Os movimentos sociais, tais como os feministas, os ambientalistas, os étnicos e os religiosos, seus confrontos e lutas com as discriminações e preconceitos, além da continuidade das lutas por direitos trabalhistas, situaram a história social no centro das problemáticas das pesquisas históricas (BITTENCOURT, 2004, p. 148)

Para Marx, o “trabalho” (categoria fundante de sua filosofia), entendido como as múltiplas relações entre os homens e a natureza, relação esta que ocorre como condição material da vida em sociedade, representa o estágio ou modelo de produção de organização social e econômica de um determinado espaço e período histórico. Entende-se, que as relações entre homem e natureza é uma relação de transformação. Enquanto produz, o homem transforma a natureza em seu benefício, ou em benefício de outrem. Durante a Idade Média (século V-XV), por exemplo, o “feudalismo medieval europeu” (economia de base agrária, não-comercial, voltada à subsistência), é representado pela posse e exploração da “terra”.

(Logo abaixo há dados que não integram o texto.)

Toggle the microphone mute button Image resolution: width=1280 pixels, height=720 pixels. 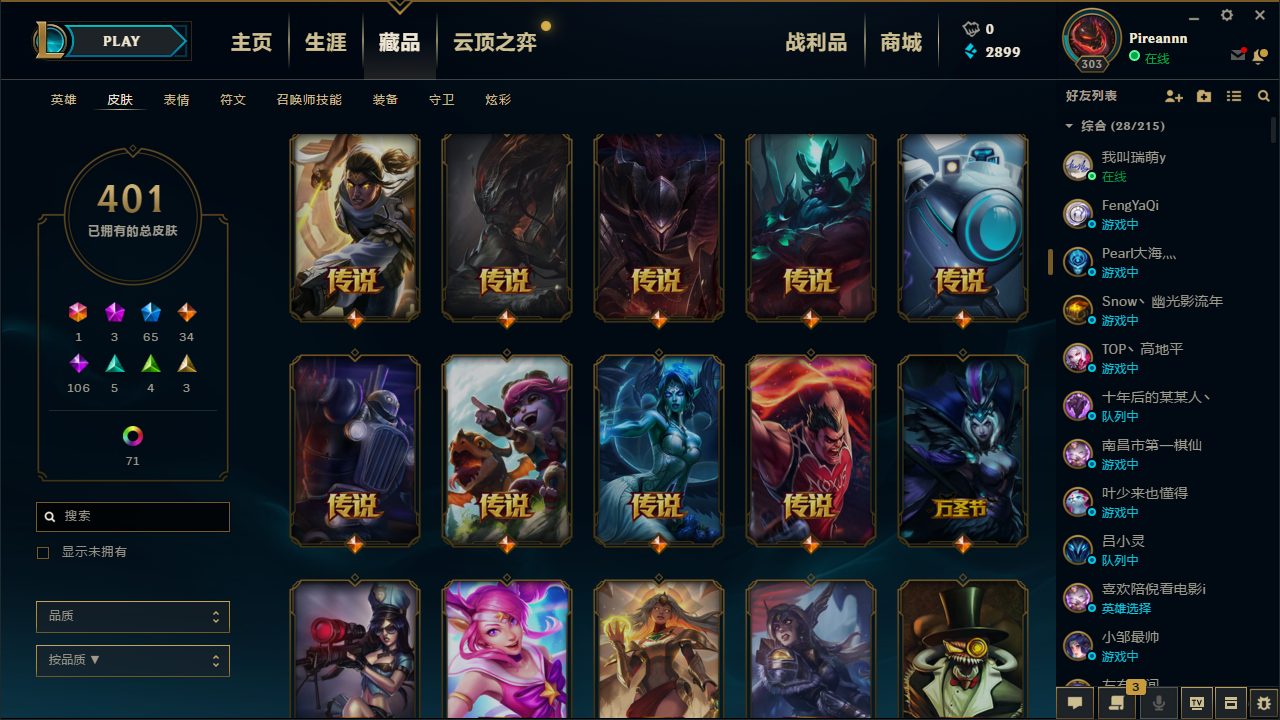[x=1158, y=703]
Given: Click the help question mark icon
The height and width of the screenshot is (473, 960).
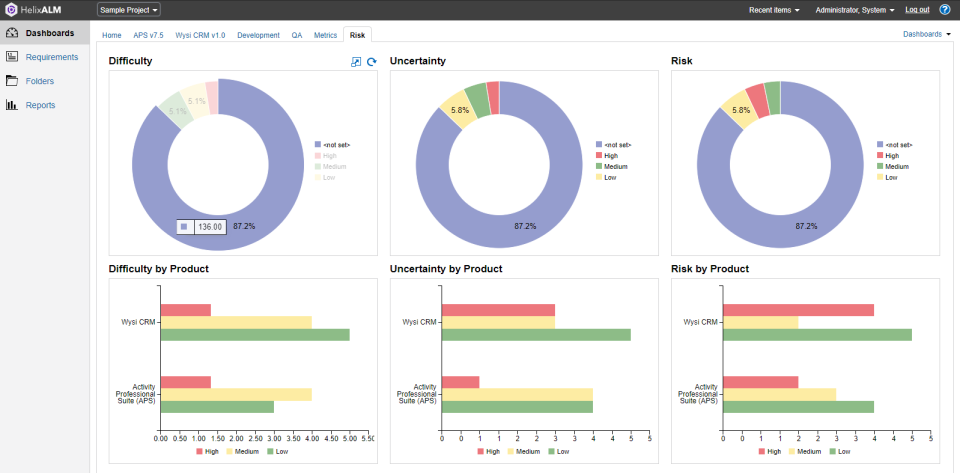Looking at the screenshot, I should tap(944, 10).
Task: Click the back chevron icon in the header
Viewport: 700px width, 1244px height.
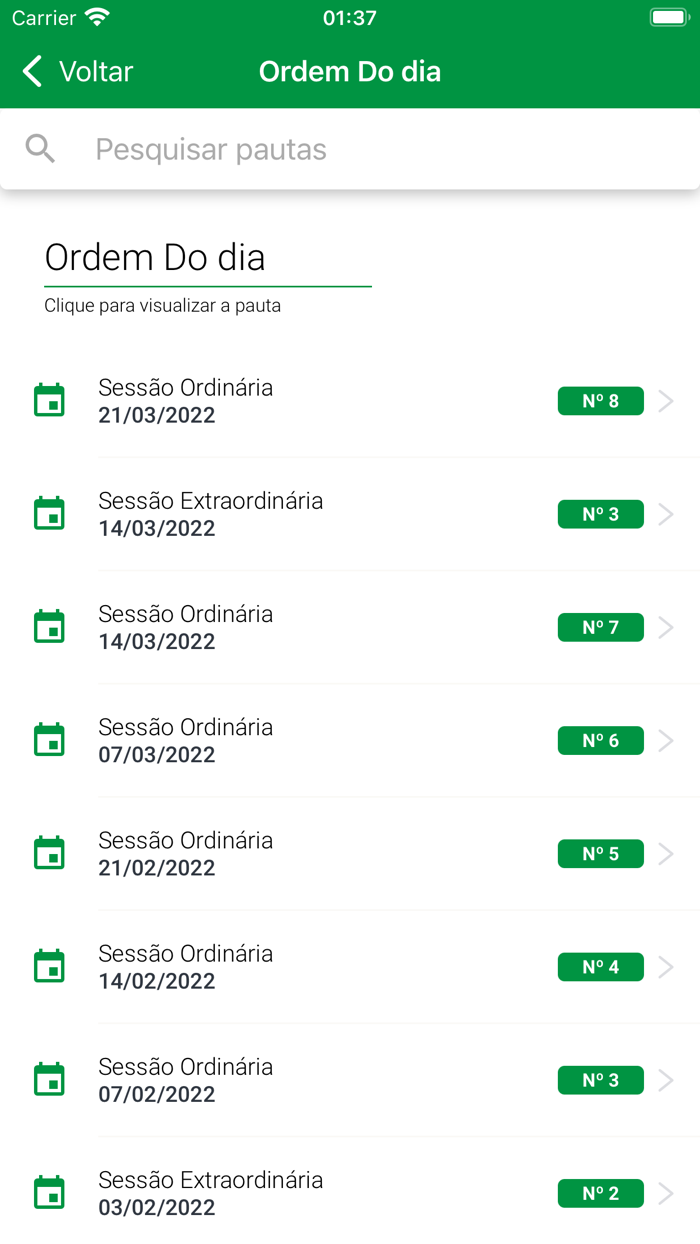Action: click(30, 71)

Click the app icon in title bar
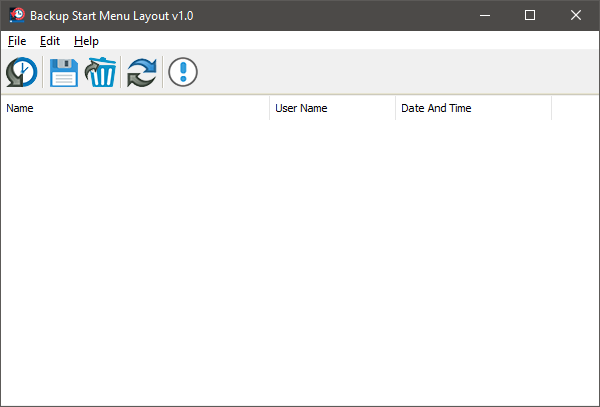click(x=15, y=15)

As relações de trabalho eram antagônicas, na medida em que o Senhor Feudal (dono da propriedade fundiária, dos instrumentos de produção: arado, moinho, forno, etc.) retirava dos servos (camponeses que vivem com parte de sua produção) o excedente do que produziam. Já na sociedade Capitalista, os meios e bens de produção, isto é, a matéria-prima, as ferramentas, as máquinas, a Indústria e o produto final é propriedade da burguesia. Para gerar riquezas e lucro com sua produção, esta classe, explora a natureza e outros homens, geralmente àqueles que não são donos desses meios, na verdade, dispõe apenas de sua força de trabalho, são os proletários (operários que sustentam sua prole). Nessa relação antagônica, pois contraditória, de exploração de uma classe sobre outra, temos o “motor” do próprio sistema capitalista. Muitos exemplos dessa relação são citados em textos de Marx:

Nos primeiros tempos da História, por quase toda parte, encontramos uma disposição complexa da sociedade, em várias classes, uma variada gradação de níveis sociais. Na Roma antiga, temos patrícios, cavaleiros, plebeus, escravos. Na Idade Média, senhores feudais, vassalos, chefes de corporação, assalariados, aprendizes, servos. Em quase todas estas classes, mais uma vez, gradações secundárias. A Sociedade burguesa moderna, que brotou das ruínas da sociedade feudal, não aboliu os antagonismos das classes. Estabeleceu novas classes, novas condições de opressão, novas formas de luta no lugar das antigas. (MARX, 2000, p. 9)

As leis da História, para Marx, podem ser representadas, portanto, como uma sucessão de modelos de produção que condicionam as relações sociais. Por exemplo: O modo-de-produção comunista primitivo – das tribos ditas “pré-históricas” (do nomadismo, da propriedade coletiva, do trabalho voltado à subsistência) – foi superado e substituído historicamente pelo modo-de-produção asiático – das primeiras civilizações orientais – China, Índia, Pérsia, Oriente Médio (sustentada pela teocracia e trabalho escravo), assim como esses modelos foram sucedidos pelo: Escravista, Feudal, Capitalista, culminando no modelo de transição, o Socialista – “a redenção do proletariado” (representado pelo fim da propriedade privada e das classes sociais) e, por fim, o modo-de-produção Comunista. Para Marx, as ações humanas são determinadas pelo conflito entre as classes no seio do modo-de-produção que orientam as relações de trabalho. Esse movimento garante à História um princípio contínuo e evolutivo, por isso, ainda esperado pelos seguidores de Marx.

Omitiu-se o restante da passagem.